Thanks for posting this video.


----------



## Love Always Ivy (Jan 27, 2008)

ooh yay. another youtube for me to subscribe to!


----------



## gracetre123 (Jan 27, 2008)

she did an amazing job!! and the Fafi collection is just fabulosa!!!


----------



## Mandypaul (Jan 27, 2008)

Your welcome guys  x


----------



## foxyqt (Jan 27, 2008)

i love the look that she did! looks like something i'd do 
	

	
	
		
		

		
			





 and the cheeks!! love love looove the blushes from this collection


----------



## oddinary (Jan 27, 2008)

Oh my god, she looks amazing!

Her cheeks are GORGEOUS!


----------



## mimichaton206 (Jan 27, 2008)

Thanks for the video!
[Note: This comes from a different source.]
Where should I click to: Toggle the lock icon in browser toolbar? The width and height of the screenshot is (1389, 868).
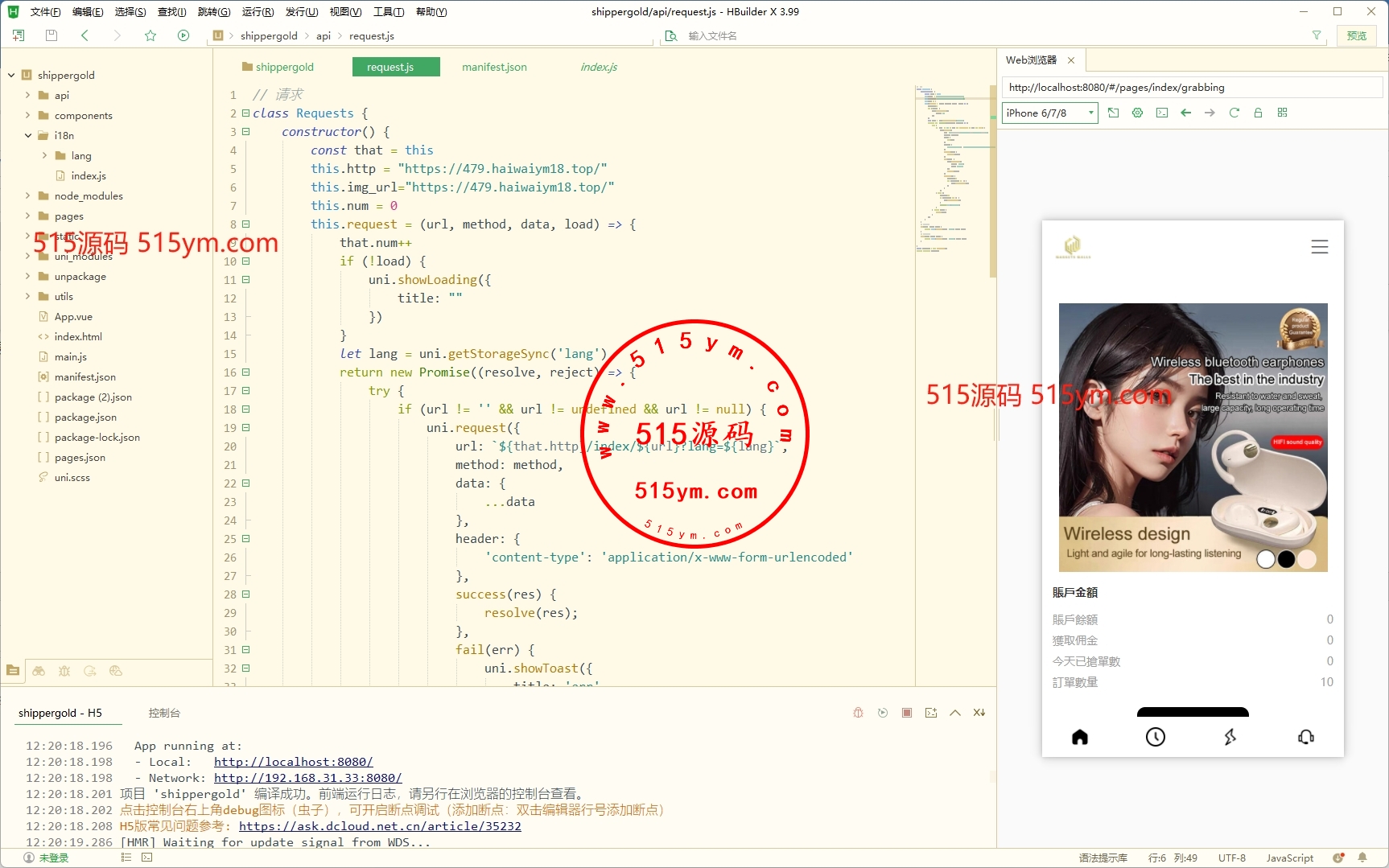(1258, 113)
I want both quads now (just wanted 1 before..)


----------



## missmacqtr (Jan 27, 2008)

i saw her and i fall in love with the quad and the blush..she is an amazing artist


----------



## QTAllStarGurl (Jan 27, 2008)

ahhh....i thought i completely didn't want that quad but now I guess I want them both!!!


----------



## BlahWah (Jan 28, 2008)

That's an awesome tutorial and she's gorgeous - thanks for posting this!  I'm still not sold on the quad but that blush is hot stuff!


----------



## AudreyNicole (Jan 29, 2008)

This video is awesome!  I am so excited, because everything she used is on my wishlist already!  I planned to get 1 quad, not sure which (but leaning toward #2), but after seeing this, I might need both!  Her cheeks look amazing!  Thanks for posting this!


----------



## FacesbyNiki (Jan 29, 2008)

Awesome!!!


----------



## Jot (Jan 30, 2008)

Thanks. This is great. Her cheeks look amazing. I can't wait for Fafi x


----------



## beauty_marked (Jan 30, 2008)

Quote:

   Originally Posted by *Love Always Ivy* 

 
_ooh yay. another youtube for me to subscribe to!_

 
seriously.

that video made me actually want the Fafi colection. I reallllllly love the look of that gloss.


----------



## Angelah (Feb 2, 2008)

YAYY that's my girl Stephanie.  Love her.


----------